Una tumba para rezar - Foto: GUGLIELMO MANGIAPANE

La ciudad de Antioquía, o lo que era la ciudad de Antioquía hasta el terremoto que a principios de la semana pasada arrasó una enorme región del sureste de Turquía, está sin electricidad desde el momento del sismo, pero por la noche se siembra de puntos de luz: son fogatas de los vecinos que montan guardia ante los escombros donde saben que yacen sus familiares.

Al principio los movía la esperanza de encontrar a alguien con vida, escuchar voces que pidieran ayuda y estar presentes cuando llegara alguno de los equipos de rescate desplegados por la toda la zona afectada, aunque ante las miles de casas derrumbadas, pocos son los afortunados que reciben atención. En los últimos días, ya solo se podían ver equipos muy especializados con perros entrenados y geófonos, entre ellos el grupo de bomberos de Madrid Ericam, en cooperación con la asociación turca GEA, capaces de detectar supervivientes entre las ruinas.

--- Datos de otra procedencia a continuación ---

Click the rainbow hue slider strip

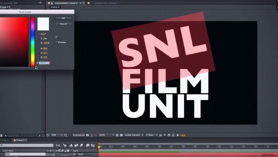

Pero ahora que nadie escucha llamadas de socorro, ya se han subido excavadoras a la cumbre de escombros para quitar placas de hormigón y cascotes, lo que permite alcanzar poco a poco la pila de cadáveres.

«Para la gente es importante tener una tumba donde rezar, por eso quieren encontrar los cuerpos de sus seres queridos», comenta Onur, un joven oriundo de la ciudad que vive en Ankara y quien decidió poner rumbo a Antioquía al tener noticias de la catástrofe. Junto a él y su madre, media docena de vecinos se agrupan alrededor de una fogata que da calor en las noches, que registran temperaturas cercanas a los cero grados.

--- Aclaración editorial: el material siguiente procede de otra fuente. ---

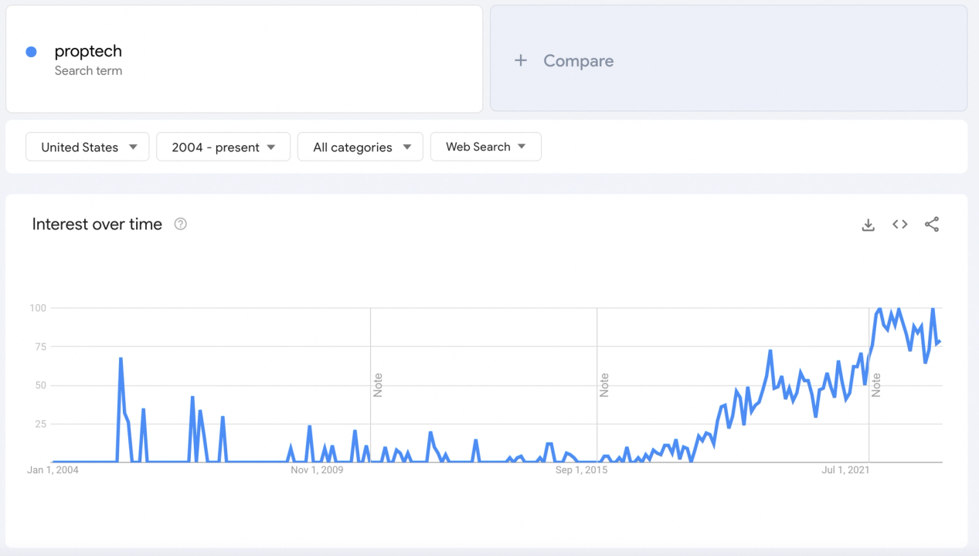
Task: Click the Compare text to add a term
Action: [578, 60]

En una mesa hay agua, zumos, galletas y algunos envases vacíos de sopa caliente instantánea que los equipos de atención de emergencias se encargan de distribuir por toda la localidad. En algunas avenidas, grupos de voluntarios han montado incluso puestos para repartir bocadillos con verdura y queso a cualquiera que pase. También por doquier se acumulan enormes cantidades de botellines de agua que llegan en camionetas desde la ciudad de Adana.

Más limitada es la oferta de tiendas para pasar la noche, explican Mufrah y Rim, una pareja de refugiados sirios que viven desde hace años en Antioquía. «Apenas tenemos una manta y tenemos que dormir al raso», cuentan, sentados alrededor de otra fogata frente a un edificio derruido, bajo el que se encuentran sus familiares.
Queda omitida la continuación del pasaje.